"And will you pay back the money on the note?"
"Every penny, with interest, if you don't have me arrested."
"What do you say, Nat?" asked Mr. Weatherby.
"I have no desire to see him arrested, though I think he tried to injure me in other ways than by keeping this money from me. But I forgive him," answered the boy.
"I think that is the best way," went on the pilot. "You have been punished almost enough, Bumstead. I hope it will be a lesson to you."
"It will. Mr. Morton was kind to me, and I treated his son very wrong. I'm—I'm sorry," and the mate turned his face away, so they would not see him weeping.
Nat was glad to get away from the sad scene. On his way out he passed Sam Shaw, but that youth had nothing to say, and he turned aside.

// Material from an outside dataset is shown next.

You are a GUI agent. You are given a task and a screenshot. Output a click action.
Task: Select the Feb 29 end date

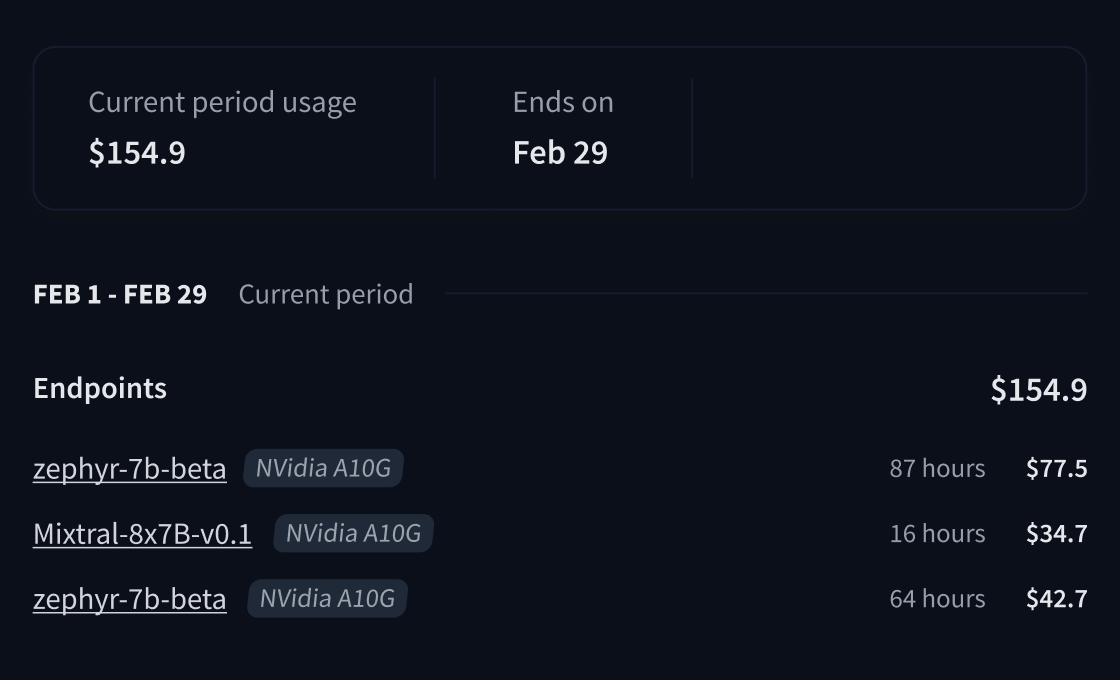pyautogui.click(x=560, y=152)
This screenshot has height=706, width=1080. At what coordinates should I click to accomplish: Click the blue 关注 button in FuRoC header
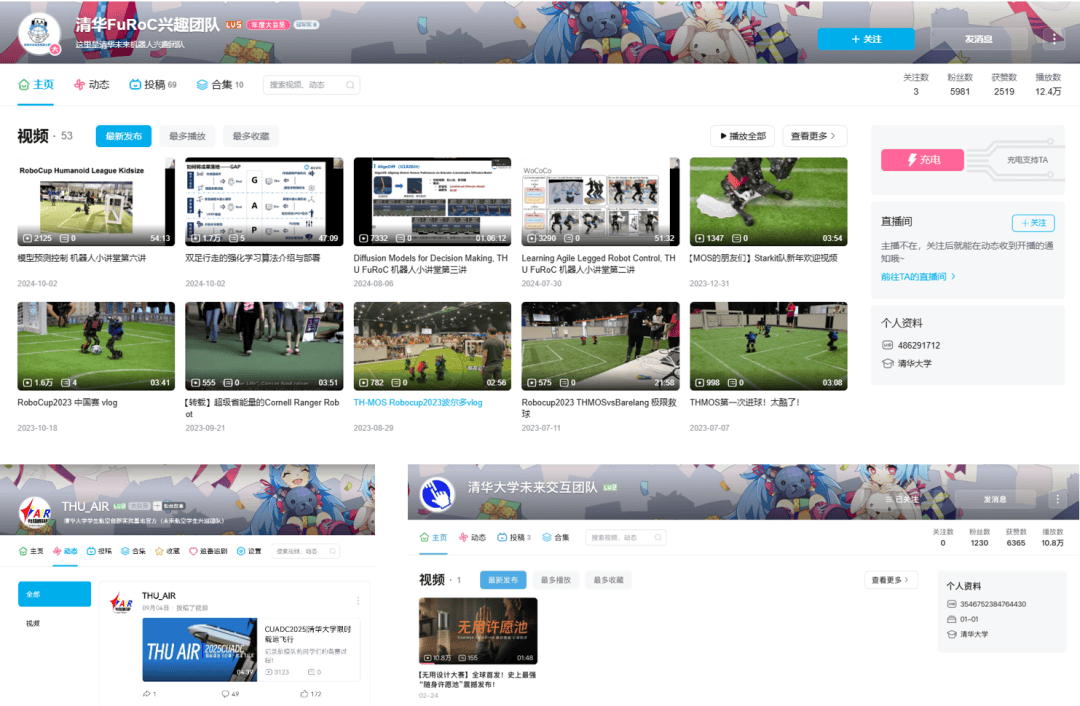tap(865, 39)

"I feel that I owe you an apology," said Captain Carter to Captain Turton. "I'll discharge that rascal of a mate and his red-headed nephew, too."
About two weeks later, through the efforts of Mr. Scanlon, the lawyer who took charge of the case for Nat, the entire sum appropriated by the mate, together with interest for two years, was recovered, and turned over to the young pilot, who also received his father's wallet, which he prized very much. Bumstead and Sam lost their places on the Liberty Bell, and at last accounts they were working as laborers aboard a grain barge, for the mate had to sell his shares in the Jessie Drew to pay Nat what was coming to the boy. Sam confessed his trick about the cigarettes, and Captain Marshall, when he heard about it, begged Nat's pardon in a letter.
"Well," said Mr. Weatherby to Nat one day, "since you have come into your inheritance, I suppose you'll give up learning to be a pilot?"